*** Brano ***

Le date del referendum per il passaggio in Umbria del Comune di Leonessa sono ormai prossime e molteplici novità sono intervenute  per quanto riguarda la faccenda dello sviluppo “turistico” (virgolettato perchè in realtà si parla solo di sviluppo sciistico!) delle montagne del leonessano.

I nostri onerevoli in Consiglio Regionale assieme ai nostri rappresentanti alle istituzioni pirvinciali e comunali si sono prodigati in questi ultimi tempi, nell’esame del progetto ISIC e del nuovo progetto proposto dalla Provincia di Rieti.

Il progetto che la Provincia e la Regione Lazio hanno approvato prevede un disboscamento più o meno doppio a quello che si prevedeva nel progetto della ISIC. Circa 60 ettari di bosco da tagliare contro i 35-40 previsti dal progetto della ISIC. Detto ciò, vanno fatte comunque alcune considerazioni:

1) forse il progetto della provincia, seppur prevendendo maggior disboscamento , non prevederà la costruzione di “rifugi” , hotels , ristoranti, e quant’altro di simile in quota. E ciò a differenza del progetto ISIC che invece prevede strutture del genere, che porterebbero ad un impatto considerevole (si pensi agli scarichi fognari, ai rifiuti, etc.)

*** Dati di origine ***

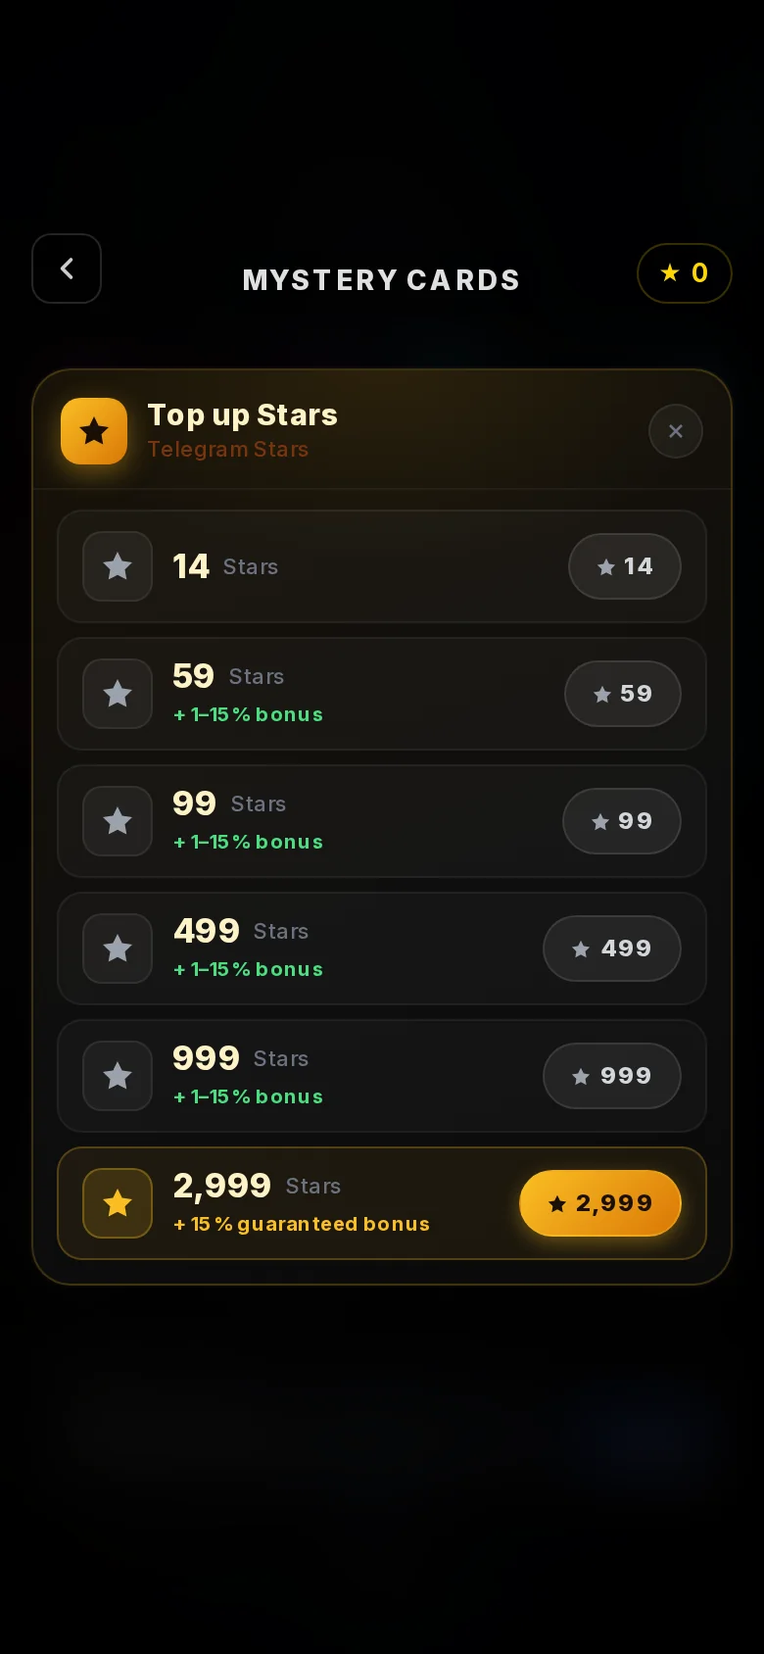This screenshot has width=764, height=1654.
Task: Buy the 59 Stars pack with the 59 price button
Action: click(623, 694)
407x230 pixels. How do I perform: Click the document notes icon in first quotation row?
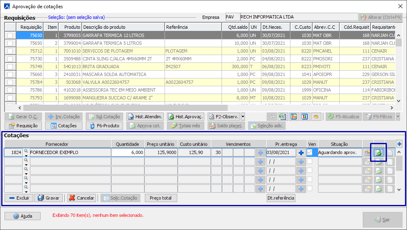click(x=390, y=153)
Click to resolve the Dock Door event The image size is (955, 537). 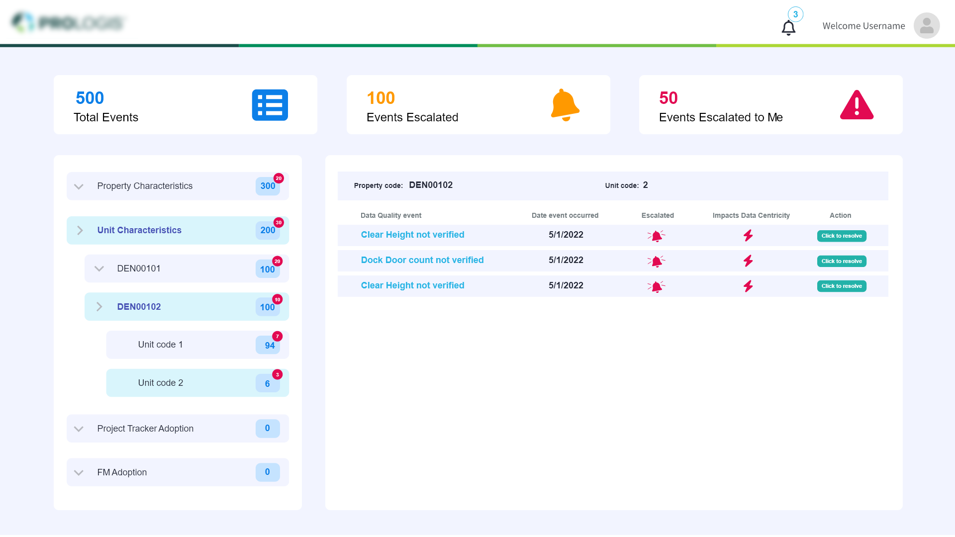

***

- Esercizi da svolgere:
**a.** Secondo il brano sulle montagne del leonessano, quanti ettari di bosco prevede di tagliare il progetto approvato da Provincia e Regione Lazio?
**b.** Riproduci fedelmente, riga per riga, tutti i dati, senza includere le immagini.
Il brano e i dati provengono da fonti diverse.

- Soluzioni degli esercizi:
**a.** Circa 60 ettari.

**b.**
This screenshot has width=764, height=1654.
Task: Buy the 59 Stars pack with the 59 price button
Action: click(623, 694)
407x230 pixels. How do I perform: Click the document notes icon in first quotation row?
click(x=390, y=153)
Click to resolve the Dock Door event The image size is (955, 537). 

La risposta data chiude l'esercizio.